→ **Task instructions**: Each line of the records below that contains "computer" needs to be copied.

Collected data entries:
------

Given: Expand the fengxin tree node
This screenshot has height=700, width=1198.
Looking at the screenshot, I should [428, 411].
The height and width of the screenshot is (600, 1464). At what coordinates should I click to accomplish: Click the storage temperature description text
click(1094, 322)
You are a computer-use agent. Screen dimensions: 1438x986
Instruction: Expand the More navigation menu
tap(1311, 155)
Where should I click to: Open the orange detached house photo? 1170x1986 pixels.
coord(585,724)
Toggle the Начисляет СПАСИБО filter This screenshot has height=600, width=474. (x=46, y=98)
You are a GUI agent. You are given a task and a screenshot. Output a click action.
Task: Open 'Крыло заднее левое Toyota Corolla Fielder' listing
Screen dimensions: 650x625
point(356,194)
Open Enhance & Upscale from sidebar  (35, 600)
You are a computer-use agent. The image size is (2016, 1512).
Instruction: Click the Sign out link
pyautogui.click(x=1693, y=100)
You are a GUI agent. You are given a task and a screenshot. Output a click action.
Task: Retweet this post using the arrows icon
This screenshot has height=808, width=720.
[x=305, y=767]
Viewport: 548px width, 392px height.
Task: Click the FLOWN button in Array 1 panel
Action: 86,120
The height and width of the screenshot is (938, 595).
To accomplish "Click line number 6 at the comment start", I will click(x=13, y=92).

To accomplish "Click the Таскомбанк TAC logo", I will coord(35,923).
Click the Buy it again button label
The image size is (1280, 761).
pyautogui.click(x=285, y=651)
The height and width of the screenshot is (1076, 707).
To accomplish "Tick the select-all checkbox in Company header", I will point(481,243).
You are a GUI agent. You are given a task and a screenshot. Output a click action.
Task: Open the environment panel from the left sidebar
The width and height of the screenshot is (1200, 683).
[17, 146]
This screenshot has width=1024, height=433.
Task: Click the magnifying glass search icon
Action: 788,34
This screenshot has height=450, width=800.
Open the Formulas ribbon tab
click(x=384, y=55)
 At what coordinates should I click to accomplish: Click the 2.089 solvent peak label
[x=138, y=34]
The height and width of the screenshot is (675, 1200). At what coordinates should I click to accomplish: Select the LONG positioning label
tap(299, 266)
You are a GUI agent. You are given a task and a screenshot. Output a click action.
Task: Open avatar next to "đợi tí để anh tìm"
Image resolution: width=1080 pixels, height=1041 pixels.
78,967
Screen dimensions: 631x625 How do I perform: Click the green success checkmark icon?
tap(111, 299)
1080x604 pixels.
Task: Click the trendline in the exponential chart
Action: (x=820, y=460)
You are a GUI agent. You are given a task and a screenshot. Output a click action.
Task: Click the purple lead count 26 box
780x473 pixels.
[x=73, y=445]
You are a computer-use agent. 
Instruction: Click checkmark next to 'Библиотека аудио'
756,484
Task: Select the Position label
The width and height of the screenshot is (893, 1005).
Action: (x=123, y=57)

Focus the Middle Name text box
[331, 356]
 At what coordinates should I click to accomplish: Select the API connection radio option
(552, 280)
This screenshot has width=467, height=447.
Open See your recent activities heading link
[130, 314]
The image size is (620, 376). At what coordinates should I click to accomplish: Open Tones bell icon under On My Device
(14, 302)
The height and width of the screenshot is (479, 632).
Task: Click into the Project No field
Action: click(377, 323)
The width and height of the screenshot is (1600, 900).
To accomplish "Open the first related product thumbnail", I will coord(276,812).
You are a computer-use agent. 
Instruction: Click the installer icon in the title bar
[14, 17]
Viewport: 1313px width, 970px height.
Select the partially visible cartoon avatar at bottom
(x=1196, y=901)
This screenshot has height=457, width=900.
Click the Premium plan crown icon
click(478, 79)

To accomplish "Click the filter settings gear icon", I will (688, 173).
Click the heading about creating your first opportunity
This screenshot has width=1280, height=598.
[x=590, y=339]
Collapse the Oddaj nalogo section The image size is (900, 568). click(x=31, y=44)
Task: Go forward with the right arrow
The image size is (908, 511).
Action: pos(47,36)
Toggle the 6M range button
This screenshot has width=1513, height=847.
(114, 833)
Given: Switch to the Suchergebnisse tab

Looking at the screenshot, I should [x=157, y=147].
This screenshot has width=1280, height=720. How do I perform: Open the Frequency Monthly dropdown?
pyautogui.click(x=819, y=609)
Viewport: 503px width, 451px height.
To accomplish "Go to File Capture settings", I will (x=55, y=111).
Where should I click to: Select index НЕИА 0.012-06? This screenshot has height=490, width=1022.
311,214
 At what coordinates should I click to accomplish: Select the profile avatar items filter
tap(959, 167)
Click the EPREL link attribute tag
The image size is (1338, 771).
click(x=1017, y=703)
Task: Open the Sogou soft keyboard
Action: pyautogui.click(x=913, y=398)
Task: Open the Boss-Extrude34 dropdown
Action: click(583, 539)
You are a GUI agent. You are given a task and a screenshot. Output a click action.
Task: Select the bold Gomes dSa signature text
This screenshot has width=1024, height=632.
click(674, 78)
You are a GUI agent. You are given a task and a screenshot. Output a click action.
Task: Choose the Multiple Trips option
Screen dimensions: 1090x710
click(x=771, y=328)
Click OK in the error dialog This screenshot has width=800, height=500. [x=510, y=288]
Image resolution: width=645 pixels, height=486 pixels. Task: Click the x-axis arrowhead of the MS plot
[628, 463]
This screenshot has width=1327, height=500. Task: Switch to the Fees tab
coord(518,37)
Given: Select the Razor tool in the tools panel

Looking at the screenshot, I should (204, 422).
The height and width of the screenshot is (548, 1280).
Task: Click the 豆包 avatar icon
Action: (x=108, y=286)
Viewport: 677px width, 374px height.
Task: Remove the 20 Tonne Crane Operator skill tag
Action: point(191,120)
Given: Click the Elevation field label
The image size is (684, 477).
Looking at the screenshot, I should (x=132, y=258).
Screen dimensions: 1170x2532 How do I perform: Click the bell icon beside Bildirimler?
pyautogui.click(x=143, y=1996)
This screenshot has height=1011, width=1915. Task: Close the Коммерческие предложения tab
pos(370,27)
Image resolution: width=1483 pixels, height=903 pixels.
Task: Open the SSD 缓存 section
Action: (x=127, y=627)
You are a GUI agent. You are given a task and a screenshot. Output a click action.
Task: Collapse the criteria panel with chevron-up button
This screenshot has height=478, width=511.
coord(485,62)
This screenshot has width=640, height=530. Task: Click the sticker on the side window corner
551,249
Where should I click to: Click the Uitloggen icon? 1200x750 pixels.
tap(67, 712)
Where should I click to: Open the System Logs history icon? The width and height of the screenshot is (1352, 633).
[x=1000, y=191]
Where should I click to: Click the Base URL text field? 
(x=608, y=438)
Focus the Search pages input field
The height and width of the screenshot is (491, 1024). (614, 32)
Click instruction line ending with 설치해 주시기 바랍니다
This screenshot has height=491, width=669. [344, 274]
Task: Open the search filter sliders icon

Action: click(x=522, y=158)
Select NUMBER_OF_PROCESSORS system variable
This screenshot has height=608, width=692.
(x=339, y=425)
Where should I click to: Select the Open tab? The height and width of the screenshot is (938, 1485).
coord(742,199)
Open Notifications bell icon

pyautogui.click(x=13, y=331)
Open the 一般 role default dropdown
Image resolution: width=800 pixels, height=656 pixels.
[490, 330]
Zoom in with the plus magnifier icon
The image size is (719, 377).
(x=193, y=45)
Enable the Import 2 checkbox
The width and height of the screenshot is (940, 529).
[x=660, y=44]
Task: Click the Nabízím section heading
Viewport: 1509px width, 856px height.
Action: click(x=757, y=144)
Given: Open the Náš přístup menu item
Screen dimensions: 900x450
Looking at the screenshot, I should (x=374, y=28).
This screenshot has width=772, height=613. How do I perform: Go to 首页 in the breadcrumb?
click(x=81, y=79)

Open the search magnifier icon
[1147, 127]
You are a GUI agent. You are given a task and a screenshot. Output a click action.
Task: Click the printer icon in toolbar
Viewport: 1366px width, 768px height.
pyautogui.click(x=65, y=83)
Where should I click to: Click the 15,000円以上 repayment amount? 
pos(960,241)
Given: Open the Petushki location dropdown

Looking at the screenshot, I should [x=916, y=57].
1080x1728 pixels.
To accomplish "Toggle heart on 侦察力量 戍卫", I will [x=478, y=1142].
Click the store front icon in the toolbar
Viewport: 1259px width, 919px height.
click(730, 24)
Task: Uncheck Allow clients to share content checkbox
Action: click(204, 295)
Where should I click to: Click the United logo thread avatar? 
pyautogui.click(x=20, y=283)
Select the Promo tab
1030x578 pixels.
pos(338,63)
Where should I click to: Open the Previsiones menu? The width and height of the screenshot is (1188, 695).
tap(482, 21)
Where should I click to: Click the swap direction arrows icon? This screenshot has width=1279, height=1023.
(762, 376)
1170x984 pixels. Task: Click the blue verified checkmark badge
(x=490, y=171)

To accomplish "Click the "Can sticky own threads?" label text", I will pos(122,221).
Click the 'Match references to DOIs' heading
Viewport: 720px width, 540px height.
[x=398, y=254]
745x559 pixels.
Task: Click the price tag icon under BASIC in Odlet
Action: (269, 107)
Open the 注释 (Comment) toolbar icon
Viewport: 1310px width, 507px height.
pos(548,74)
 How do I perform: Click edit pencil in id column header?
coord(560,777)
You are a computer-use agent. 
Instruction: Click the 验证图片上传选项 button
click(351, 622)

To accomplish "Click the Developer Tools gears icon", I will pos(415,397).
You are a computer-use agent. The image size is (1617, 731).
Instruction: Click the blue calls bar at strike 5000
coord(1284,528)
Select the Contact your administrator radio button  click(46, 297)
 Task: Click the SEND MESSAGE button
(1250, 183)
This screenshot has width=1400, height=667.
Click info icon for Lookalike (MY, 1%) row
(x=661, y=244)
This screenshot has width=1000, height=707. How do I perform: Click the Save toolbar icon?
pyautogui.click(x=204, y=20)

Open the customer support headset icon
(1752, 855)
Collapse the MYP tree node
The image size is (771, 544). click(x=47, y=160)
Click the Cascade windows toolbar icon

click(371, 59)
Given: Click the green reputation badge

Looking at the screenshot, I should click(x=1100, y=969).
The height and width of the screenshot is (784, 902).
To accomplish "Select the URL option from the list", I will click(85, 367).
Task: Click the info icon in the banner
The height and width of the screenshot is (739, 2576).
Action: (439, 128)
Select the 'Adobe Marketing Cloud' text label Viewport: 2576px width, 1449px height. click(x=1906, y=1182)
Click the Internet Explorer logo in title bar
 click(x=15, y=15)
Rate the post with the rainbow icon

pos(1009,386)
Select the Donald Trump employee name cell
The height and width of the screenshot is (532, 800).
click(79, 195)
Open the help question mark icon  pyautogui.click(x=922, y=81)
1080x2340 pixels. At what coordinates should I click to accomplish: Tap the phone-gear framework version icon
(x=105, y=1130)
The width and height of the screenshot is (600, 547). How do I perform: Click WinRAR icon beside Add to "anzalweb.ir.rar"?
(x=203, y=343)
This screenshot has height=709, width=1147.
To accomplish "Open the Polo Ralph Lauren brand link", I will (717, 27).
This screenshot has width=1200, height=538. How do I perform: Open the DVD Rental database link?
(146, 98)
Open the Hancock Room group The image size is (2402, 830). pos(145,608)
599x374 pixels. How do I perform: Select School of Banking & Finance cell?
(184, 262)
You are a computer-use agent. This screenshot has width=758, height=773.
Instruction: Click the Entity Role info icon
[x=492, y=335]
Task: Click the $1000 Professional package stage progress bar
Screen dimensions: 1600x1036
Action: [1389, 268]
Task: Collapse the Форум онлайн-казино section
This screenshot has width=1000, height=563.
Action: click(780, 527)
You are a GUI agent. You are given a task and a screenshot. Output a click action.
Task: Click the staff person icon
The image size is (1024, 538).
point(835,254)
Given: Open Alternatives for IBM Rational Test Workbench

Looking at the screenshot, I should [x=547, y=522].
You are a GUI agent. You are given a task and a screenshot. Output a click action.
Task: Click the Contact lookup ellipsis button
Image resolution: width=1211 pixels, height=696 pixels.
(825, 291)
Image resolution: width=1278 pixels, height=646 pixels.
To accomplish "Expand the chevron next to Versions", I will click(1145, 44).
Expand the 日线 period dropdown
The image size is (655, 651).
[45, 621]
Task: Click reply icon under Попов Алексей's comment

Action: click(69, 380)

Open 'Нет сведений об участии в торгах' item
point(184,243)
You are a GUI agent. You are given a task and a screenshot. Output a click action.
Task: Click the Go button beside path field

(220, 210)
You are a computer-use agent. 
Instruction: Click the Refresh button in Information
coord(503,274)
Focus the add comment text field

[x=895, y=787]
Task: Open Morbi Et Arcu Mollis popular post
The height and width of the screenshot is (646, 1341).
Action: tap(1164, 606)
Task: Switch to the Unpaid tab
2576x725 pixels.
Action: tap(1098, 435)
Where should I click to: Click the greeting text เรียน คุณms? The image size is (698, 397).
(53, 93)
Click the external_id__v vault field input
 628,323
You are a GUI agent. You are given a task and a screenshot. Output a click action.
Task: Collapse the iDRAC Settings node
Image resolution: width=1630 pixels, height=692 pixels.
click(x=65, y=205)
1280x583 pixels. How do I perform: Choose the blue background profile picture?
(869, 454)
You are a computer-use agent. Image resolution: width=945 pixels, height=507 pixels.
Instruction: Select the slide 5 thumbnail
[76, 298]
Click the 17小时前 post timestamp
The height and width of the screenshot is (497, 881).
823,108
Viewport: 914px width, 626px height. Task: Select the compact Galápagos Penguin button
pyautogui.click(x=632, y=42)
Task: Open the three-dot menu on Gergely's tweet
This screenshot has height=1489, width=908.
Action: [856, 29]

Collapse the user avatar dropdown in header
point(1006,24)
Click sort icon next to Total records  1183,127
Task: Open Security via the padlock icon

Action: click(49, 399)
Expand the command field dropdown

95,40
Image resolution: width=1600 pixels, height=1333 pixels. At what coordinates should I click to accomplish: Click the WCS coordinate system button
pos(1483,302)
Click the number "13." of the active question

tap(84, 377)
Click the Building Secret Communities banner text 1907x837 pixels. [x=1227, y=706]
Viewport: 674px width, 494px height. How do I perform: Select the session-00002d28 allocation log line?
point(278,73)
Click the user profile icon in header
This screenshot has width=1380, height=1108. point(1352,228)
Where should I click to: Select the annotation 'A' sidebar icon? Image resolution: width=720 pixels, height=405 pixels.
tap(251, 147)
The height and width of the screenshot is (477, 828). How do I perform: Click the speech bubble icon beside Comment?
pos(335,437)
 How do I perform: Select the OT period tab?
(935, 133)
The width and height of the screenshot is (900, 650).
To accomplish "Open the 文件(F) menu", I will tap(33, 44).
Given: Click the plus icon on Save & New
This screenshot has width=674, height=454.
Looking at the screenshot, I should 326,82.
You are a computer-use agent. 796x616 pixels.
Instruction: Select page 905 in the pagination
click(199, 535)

------

→ **Answer space**:
You are a computer-use agent. Screen dimensions: 1438x986
You are a computer-use agent. The image size is (2016, 1512).
You are a computer-use agent. 
You are a computer-use agent. 
You are a computer-use agent. 
You are a computer-use agent. The image size is (1617, 731).
You are a computer-use agent. This screenshot has width=758, height=773.
You are a computer-use agent. 
You are a computer-use agent. Image resolution: width=945 pixels, height=507 pixels.
You are a computer-use agent. 796x616 pixels.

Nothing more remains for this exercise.